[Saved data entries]

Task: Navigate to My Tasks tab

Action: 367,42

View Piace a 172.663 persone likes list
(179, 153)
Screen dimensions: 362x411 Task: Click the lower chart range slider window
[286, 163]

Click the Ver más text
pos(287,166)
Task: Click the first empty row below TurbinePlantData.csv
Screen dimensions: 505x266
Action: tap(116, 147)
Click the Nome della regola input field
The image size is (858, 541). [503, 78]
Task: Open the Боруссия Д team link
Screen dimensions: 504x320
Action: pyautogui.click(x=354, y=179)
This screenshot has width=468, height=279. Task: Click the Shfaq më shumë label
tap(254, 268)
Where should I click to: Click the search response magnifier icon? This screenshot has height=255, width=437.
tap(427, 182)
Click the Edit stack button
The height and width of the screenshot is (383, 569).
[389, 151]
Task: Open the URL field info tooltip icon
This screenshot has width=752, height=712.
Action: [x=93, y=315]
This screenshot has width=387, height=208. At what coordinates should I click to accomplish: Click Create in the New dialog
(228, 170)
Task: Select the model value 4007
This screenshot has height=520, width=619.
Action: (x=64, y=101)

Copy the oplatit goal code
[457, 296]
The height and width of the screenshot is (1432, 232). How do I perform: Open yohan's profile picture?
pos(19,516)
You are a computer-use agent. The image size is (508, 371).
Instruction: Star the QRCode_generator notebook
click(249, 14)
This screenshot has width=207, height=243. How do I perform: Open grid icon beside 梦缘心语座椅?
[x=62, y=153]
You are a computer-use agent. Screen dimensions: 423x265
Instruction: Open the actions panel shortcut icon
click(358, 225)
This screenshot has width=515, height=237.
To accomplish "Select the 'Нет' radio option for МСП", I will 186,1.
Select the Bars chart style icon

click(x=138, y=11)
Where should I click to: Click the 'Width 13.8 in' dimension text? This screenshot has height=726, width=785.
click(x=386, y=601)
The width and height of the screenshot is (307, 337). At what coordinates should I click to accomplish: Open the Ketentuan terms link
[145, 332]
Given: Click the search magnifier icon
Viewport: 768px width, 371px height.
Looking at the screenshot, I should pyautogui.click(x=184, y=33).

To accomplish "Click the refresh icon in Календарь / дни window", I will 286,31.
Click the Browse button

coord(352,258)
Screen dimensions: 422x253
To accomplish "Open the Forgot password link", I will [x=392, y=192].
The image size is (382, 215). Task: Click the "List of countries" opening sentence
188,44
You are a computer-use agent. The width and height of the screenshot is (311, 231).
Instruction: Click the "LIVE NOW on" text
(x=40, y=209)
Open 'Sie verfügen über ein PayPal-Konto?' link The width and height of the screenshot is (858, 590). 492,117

What is needed
Send back, unchanged, every line of the records from the one with "This screenshot has width=515, height=237." through the last.

Exercise output
This screenshot has width=515, height=237.
To accomplish "Select the 'Нет' radio option for МСП", I will 186,1.
Select the Bars chart style icon

click(x=138, y=11)
Where should I click to: Click the 'Width 13.8 in' dimension text? This screenshot has height=726, width=785.
click(x=386, y=601)
The width and height of the screenshot is (307, 337). At what coordinates should I click to accomplish: Open the Ketentuan terms link
[145, 332]
Given: Click the search magnifier icon
Viewport: 768px width, 371px height.
Looking at the screenshot, I should pyautogui.click(x=184, y=33).

To accomplish "Click the refresh icon in Календарь / дни window", I will 286,31.
Click the Browse button

coord(352,258)
Screen dimensions: 422x253
To accomplish "Open the Forgot password link", I will [x=392, y=192].
The image size is (382, 215). Task: Click the "List of countries" opening sentence
188,44
You are a computer-use agent. The width and height of the screenshot is (311, 231).
Instruction: Click the "LIVE NOW on" text
(x=40, y=209)
Open 'Sie verfügen über ein PayPal-Konto?' link The width and height of the screenshot is (858, 590). 492,117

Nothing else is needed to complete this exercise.